I think routing is basically an image transformer problem without a good dataset right now. If the eye of the giant AI companies turned to autorouting and large synthetic but physically simulated circuit datasets were created, we would basically be done and autorouting would be a solved problem.

This means that all the work I’m doing now on heuristic algorithms, as well as all the hard work done by humans, will probably not be needed in the future. I just don’t see autorouting as being more difficult (in terms of solution space size) than the art being produced by transformer models right now.

I’m saying this because you’re right, these heuristic algorithms can only get us so far- the problem is really difficult. But our human intuition, the magic black box operation we do, doesn’t seem to be too far beyond the emerging transformer image models.






The major difference is in PCB, every single track has to abide by the rules, no exceptions are allowed if you want your board to work.

While AI-generated art is full of small defects which people are just ignoring, who cares about non-natural shadows or unrealistically large fingers.

It is possible to iteratively combine AI with DRC checker and loop until all is good, but it's not obvious to me that this would be performant enough, or if this system will stay in some sort of local minimum forever once the circuit is complex enough.


The same way claude never outputs code that has a syntax error, the image transformers will output DRC compliant “images”!

I think spatial partitioning can help solve issues with minor DRC violations as well- it should be easier to correct an image than to generate one from scratch. But I’m not even sure it’ll be necessary because of how coherent image models already are.


Claude doesn't usually produce code that actually works though. Passing DRC is one thing (no syntax errors).
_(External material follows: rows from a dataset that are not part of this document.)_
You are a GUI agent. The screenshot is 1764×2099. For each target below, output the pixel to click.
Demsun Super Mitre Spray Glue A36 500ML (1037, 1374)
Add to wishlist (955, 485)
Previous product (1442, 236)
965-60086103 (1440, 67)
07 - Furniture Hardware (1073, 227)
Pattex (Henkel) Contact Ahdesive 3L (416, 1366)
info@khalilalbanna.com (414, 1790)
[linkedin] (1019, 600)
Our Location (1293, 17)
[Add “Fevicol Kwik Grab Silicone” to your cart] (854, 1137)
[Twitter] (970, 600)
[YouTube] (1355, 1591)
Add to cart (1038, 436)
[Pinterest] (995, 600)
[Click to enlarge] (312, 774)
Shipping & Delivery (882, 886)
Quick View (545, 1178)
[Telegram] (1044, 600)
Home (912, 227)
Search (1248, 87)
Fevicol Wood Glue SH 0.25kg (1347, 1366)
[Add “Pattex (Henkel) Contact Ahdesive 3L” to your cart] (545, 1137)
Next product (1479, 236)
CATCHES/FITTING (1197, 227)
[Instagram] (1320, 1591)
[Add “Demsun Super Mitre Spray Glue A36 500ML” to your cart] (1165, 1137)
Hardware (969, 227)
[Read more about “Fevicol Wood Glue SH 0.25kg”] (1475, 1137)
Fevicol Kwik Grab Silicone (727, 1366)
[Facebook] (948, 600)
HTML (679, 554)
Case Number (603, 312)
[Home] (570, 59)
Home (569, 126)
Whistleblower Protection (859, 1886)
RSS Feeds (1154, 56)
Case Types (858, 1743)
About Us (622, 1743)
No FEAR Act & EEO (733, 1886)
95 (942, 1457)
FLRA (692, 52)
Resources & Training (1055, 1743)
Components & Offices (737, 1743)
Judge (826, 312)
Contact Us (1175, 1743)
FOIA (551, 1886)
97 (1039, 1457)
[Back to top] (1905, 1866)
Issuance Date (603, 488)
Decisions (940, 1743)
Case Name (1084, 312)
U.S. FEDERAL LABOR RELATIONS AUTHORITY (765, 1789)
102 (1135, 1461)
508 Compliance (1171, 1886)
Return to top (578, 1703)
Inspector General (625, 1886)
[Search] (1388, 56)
Actually works is another (compiles and executes with the desired effect as a complete application).

And you don't even get to use unit tests to check correctness.


You're suggesting the robots can learn the routing algorithms and rules just by looking at a bunch of pictures?

Sure, maybe, given a super-massive amount of data.

I see it as the difference between "I want a photo-realistic portrait of a beagle" and "I want a photo-realistic portrait of my neighbor's beagle, Bob". The first one there's some general rules as to what makes something a 'beagle' so is not too hard while the second has specific constraints which can't be solved without a bunch of pictures of Bob.

To address the specific issue, an AI would have to learn the laws of physics (aka, "Bobness") from a bunch of pictures of, essentially, beagles in order to undertake the task at hand.


> would have to learn the laws of physics

I forgot the name unfortunately but there was a project recently where they made AI + physically correct modeling.

EDIT found it, the Genesis project: https://x.com/zhou_xian_/status/1869511650782658846


In agreement.

I think maybe the best way to get this data set is to subsidize a few dozen electronics recycling centers for every unique microCT scan they send you. Lease them the tomography equipment. They increase their bottom line, you get a huge dataset of good-to-excellent quality commercial PCB designs.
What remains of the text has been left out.